[SELECTED PASSAGE]
☆ ☆ ☆

Personal information
- Born: April 22, 1986 (age 40) Fullerton, California, U.S.
- Listed height: 6 ft 7 in (2.01 m)
- Listed weight: 270 lb (122 kg)

Career information
- High school: Fullerton Union
- College: UC Irvine (basketball)
- NFL draft: 2013: undrafted

Career history
- Seattle Seahawks (2013)*; Arizona Cardinals (2013–2016); Detroit Lions (2017); Cleveland Browns (2018); Houston Texans (2019–2020); Detroit Lions (2021); Tampa Bay Buccaneers (2021);
- * Offseason or practice squad member only

Career NFL statistics
- Receptions: 127
- Receiving yards: 1,526
- Receiving touchdowns: 21
- Stats at Pro Football Reference

= Darren Fells =

American football player (born 1986)

Darren Andre Fells (born April 22, 1986) is an American former professional football player who was a tight end in the National Football League (NFL). He did not play college football, instead playing college basketball for the UC Irvine Anteaters. Prior to his NFL career, Fells played professional basketball in several countries and was then signed by the Seattle Seahawks in 2013. He has also played for the Arizona Cardinals, Detroit Lions, Cleveland Browns, Houston Texans, and Tampa Bay Buccaneers.

==Early life==
Fells attended Fullerton Union High School in Fullerton, California, where he played basketball and was selected to the All-CIF Southern Section II-A second team as a junior while averaging 17 points and 10 rebounds as the team's center. Fells was also named All-Freeway League second team in his junior season.

==Professional basketball career==

From 2008 to 2012, Fells played professional basketball in Argentina, Mexico, Belgium, Finland, and France.

As a rookie on the Basketball League Belgium Division I team Leuven Bears in 2008–09, Fells wore the jersey #14 and averaged 9.3 points, 4.9 rebounds, and 1.5 assists in 33 games. In his second season with the team in 2009–10, Fells averaged 8.1 points and 4.7 rebounds.

☆ ☆ ☆

Reproduce the part of the Darren Fells biography from "As a rookie" up to and including "and 4.7 rebounds.". Work only from the Darren Fells biography above.

☆ ☆ ☆

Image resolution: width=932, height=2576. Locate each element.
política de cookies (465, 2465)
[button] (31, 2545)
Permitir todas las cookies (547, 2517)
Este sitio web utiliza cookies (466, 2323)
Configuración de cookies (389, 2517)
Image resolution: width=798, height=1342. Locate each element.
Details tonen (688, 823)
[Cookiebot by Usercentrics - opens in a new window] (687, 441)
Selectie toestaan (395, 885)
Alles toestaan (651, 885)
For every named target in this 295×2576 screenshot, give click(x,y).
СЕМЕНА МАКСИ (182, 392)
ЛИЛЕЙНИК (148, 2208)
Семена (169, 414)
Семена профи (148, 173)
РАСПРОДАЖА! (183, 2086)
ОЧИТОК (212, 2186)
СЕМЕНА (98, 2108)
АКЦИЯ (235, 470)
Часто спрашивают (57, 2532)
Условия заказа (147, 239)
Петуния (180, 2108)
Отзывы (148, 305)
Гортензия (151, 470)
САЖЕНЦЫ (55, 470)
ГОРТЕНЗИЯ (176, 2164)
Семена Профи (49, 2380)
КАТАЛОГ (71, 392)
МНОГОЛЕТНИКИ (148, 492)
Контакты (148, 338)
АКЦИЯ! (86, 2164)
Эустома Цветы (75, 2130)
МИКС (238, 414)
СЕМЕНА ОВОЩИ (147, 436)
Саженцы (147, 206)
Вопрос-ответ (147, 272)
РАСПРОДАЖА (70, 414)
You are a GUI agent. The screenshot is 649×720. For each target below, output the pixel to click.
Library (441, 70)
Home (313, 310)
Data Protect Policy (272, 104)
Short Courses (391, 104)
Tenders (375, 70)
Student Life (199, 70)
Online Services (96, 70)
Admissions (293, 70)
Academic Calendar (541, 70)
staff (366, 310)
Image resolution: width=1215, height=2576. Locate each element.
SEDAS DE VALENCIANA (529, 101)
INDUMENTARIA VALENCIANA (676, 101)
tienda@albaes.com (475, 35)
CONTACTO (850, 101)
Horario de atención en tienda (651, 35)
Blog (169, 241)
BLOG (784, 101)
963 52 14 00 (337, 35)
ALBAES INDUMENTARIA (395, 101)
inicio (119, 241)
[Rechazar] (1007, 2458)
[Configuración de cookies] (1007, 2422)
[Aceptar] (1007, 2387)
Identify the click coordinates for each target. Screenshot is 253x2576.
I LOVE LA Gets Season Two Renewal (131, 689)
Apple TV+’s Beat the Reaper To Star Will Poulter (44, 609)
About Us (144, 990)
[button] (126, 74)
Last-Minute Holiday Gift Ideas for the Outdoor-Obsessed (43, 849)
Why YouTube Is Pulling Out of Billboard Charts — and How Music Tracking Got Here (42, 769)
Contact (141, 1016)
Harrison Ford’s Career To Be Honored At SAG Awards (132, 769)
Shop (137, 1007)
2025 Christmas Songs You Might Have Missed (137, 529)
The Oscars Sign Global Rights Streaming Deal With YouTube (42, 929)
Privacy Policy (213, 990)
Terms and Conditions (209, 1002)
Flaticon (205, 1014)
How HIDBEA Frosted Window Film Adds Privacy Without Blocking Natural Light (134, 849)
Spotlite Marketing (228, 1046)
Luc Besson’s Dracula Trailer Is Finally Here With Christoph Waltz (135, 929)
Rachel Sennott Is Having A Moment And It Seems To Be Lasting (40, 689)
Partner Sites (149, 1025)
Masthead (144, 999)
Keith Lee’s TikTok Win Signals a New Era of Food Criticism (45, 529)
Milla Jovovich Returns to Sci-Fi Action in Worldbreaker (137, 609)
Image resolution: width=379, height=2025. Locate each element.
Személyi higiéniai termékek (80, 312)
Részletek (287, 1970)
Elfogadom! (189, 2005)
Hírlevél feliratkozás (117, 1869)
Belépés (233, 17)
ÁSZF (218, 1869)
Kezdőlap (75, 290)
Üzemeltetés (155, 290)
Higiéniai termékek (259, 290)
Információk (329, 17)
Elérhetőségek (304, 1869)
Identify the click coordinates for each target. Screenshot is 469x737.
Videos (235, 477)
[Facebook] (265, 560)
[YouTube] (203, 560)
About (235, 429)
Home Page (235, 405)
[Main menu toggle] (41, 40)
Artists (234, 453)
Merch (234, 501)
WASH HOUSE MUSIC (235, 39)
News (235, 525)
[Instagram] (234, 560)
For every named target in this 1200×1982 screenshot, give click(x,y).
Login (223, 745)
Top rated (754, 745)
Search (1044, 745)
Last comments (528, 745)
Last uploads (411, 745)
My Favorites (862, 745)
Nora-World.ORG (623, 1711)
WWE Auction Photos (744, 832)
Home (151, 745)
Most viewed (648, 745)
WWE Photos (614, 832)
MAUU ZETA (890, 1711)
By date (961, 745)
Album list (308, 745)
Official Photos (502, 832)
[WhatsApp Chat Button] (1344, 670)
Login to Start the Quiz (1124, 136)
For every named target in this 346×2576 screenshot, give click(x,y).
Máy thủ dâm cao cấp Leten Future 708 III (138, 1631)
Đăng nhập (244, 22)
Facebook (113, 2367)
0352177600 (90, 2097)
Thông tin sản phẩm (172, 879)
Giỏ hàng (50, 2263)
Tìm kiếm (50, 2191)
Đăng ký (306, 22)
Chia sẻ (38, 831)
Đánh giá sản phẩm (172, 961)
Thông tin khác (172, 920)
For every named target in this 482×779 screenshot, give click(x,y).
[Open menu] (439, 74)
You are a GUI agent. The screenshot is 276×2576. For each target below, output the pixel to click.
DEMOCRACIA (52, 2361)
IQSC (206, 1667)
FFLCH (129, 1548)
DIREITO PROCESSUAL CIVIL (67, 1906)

☆ ☆ ☆

[OUTPUT BELOW]
As a rookie on the Basketball League Belgium Division I team Leuven Bears in 2008–09, Fells wore the jersey #14 and averaged 9.3 points, 4.9 rebounds, and 1.5 assists in 33 games. In his second season with the team in 2009–10, Fells averaged 8.1 points and 4.7 rebounds.